* [Document extract]
((

Stephen Stills holding a guitar, left, Graham Nash waving and David Crosby touching his hands together
Musicians Stephen Stills, left, Graham Nash and David Crosby perform at the 2015 MusiCares Person of the Year concert in Los Angeles. (Vince Bucci / Invision / AP)

Crosby, Stills & Nash songs are back on Spotify five months after the band mates took a stand against the streaming platform and one of its biggest moneymakers, Joe Rogan.

As of Saturday, music by David Crosby, Stephen Stills and Graham Nash is available to stream again on Spotify, according to Billboard. The musicians will reportedly donate streaming profits to COVID-19 charities for a month or more.

The folk rockers' Spotify return comes nearly half a year after they ditched the app in solidarity with their former band mate, Neil Young. In January, Young threatened to pull his work from Spotify unless the company cut ties with Rogan, a comedian and divisive podcast host who has criticized pandemic lockdown protocols, expressed skepticism about COVID-19 vaccines, complained about vaccine mandates and recommended treatments for the coronavirus that have not been approved by medical professionals.

(For the record, vaccines and booster shots have proved to be the most effective method of preventing severe illness caused by the coronavirus.)

))

* [Data extract]
((

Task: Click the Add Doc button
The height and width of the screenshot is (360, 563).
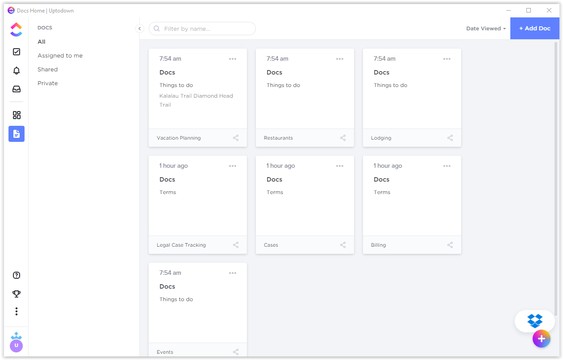Action: tap(535, 28)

))

* [Problem]
Continue the article about Crosby, Stills & Nash returning to Spotify, starting after its last paragraph.

* [Solved exercise]
“While we always value alternate points of view, knowingly spreading disinformation during this global pandemic has deadly consequences,” Crosby, Stills and Nash said in a joint statement in February.

“Until real action is taken to show that a concern for humanity must be balanced with commerce, we don’t want our music — or the music we made together — to be on the same platform.”

It's unclear whether Young's solo library, which is still missing from the app, will reappear on Spotify too. Other entertainment figures who followed Young's lead and renounced the streaming service earlier this year include author Roxane Gay and director Ava DuVernay, as well as singer-songwriters India Arie and Joni Mitchell.

In response to the backlash, Rogan vowed in January to “try to balance out these more controversial viewpoints with other people’s perspectives," and Spotify CEO Daniel Ek acknowledged the tech giant's "obligation to do more to provide balance and access to widely accepted information from the medical and scientific communities."